Fig. 6. C/EBPβ-inhibitory STLs induce CD11b and CD14 expression in U937 cells by down-regulating GFI1 expression.

A Decreased MYC and GFI1 expression in U937 cells after treatment for 2 and 4 h with AT (1 μM) or HA (0.5 μM). Statistical significance (*p < 0.05, ***p < 0.001, Student’s t test). B U937 cells expressing ectopic wild-type GFI1 (U937/MIC-GFI1), an inactive mutant of GFI1 (U937/MIC-GFI1-P2A) or no GFI1(U937/MIC) were analyzed by flow cytometry for CD11b expression. The bars indicate the percentage of CD11b positive cells after treatment for 4 days with DMSO, 0.5 μM HA or 2 μM AMA. Statistical significance was determined with one-way ANOVA with Tukey correction (*p < 0.05, **p < 0.01, ***p < 0.001, ****p < 0.0001).

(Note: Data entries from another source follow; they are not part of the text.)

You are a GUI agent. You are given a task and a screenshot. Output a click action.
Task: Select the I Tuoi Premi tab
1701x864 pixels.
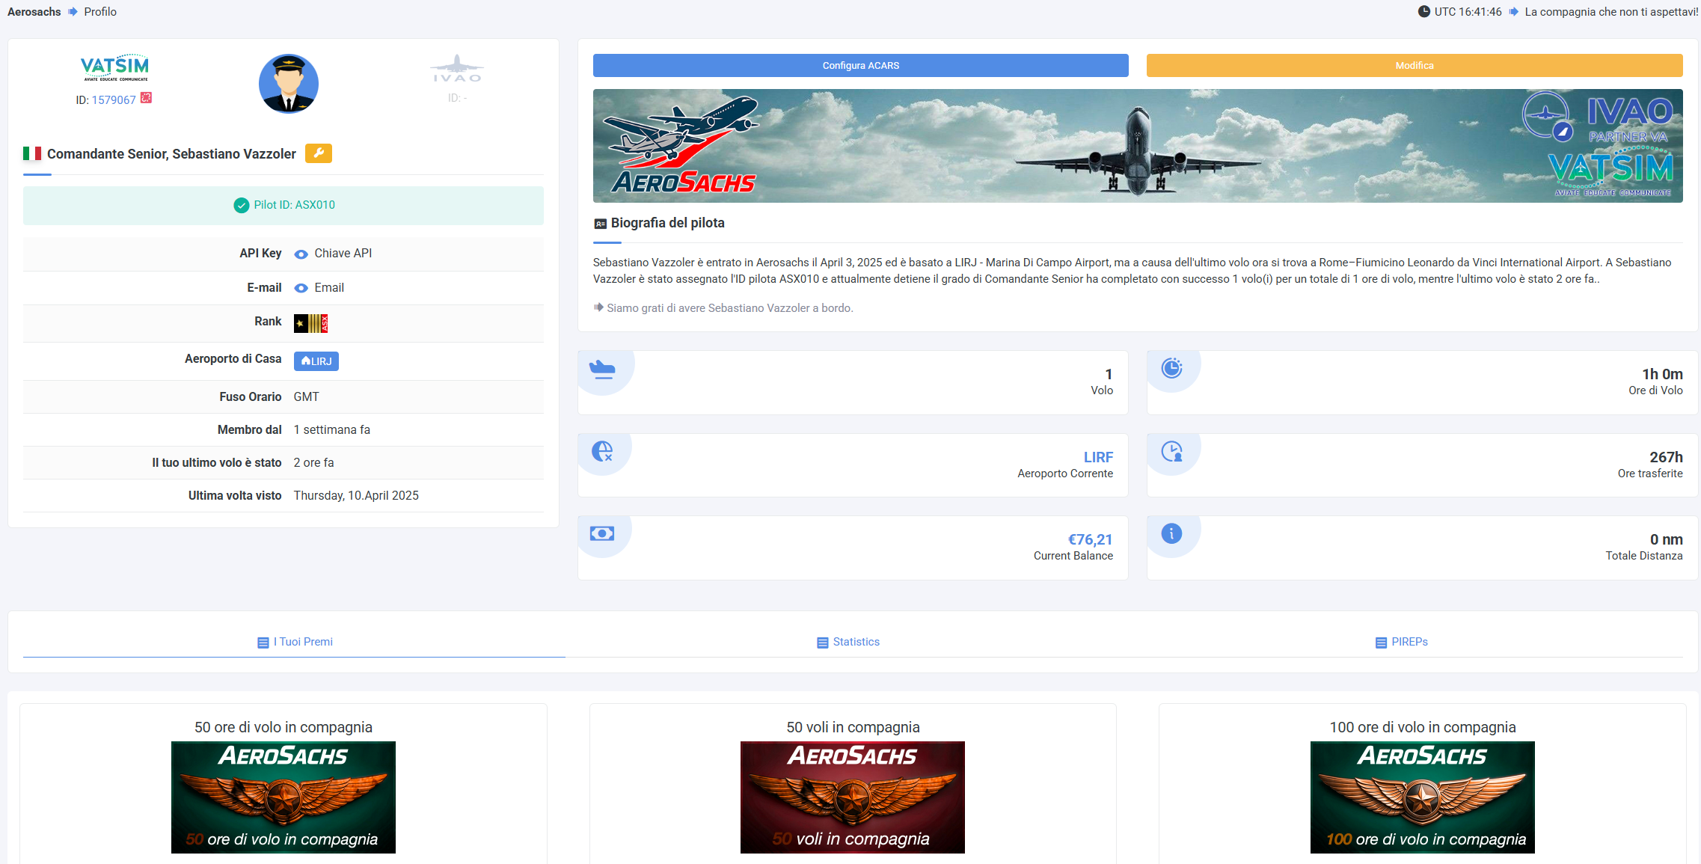coord(295,642)
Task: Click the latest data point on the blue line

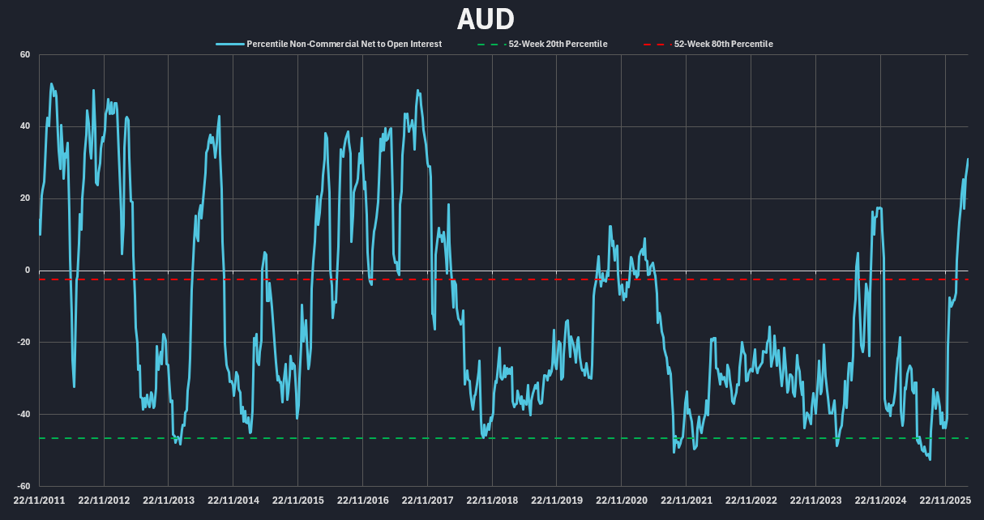Action: [x=967, y=160]
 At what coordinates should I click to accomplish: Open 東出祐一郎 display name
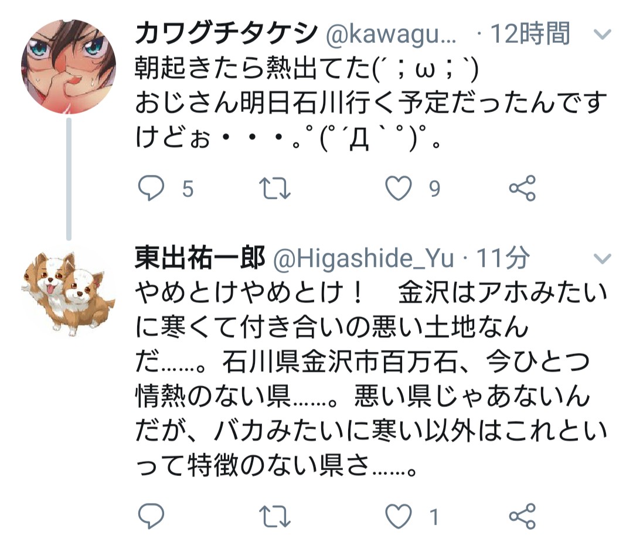click(x=200, y=257)
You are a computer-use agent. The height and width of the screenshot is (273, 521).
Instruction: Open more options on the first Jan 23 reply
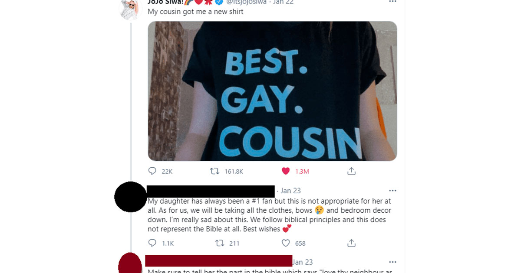392,191
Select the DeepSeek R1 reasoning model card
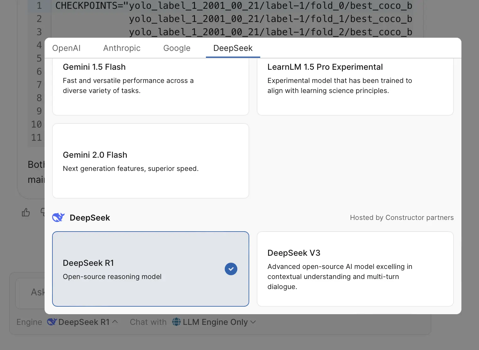 click(138, 269)
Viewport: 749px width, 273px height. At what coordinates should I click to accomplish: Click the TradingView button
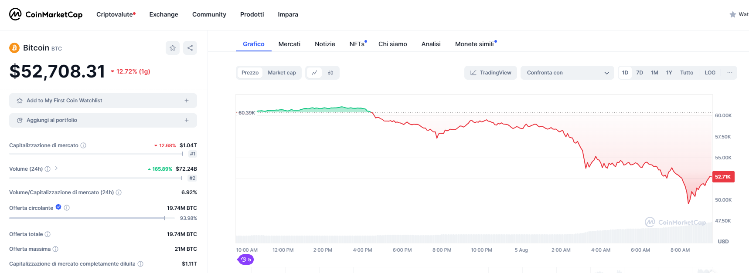490,73
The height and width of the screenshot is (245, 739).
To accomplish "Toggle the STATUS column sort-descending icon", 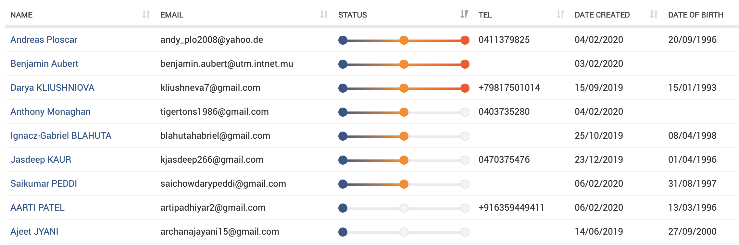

C Schematic illustration of GFI1 transcript variants and nucleotide sequence of the GFI1 variant 3 promoter region. Bold underlined letters correspond to the 5’ end of human GFI1 variant 3 mRNA. Sequences in red and blue mark MYB and C/EBPβ binding sites, respectively. Conservation of these sequences in the mouse genome is indicated below. D Comparison of the luciferase activity of the cloned GFI promoter and the promoter-less luciferase vector. E, F Reporter assays of the human GFI1 promoter in the presence of the indicated combinations of expression vectors for MYB-Δ3, C/EBPβ, and p300. In panel E, Western blotting (bottom) confirms the expression of the indicated proteins. Reporter assays in panel (F) were performed without or with 1 μM HA. Asterisks in panels (E) and (F) indicate statistical significance (*p < 0.05, **p < 0.01, ***p < 0.001, ****p < 0.0001, Student’s t test; NS, non-specific).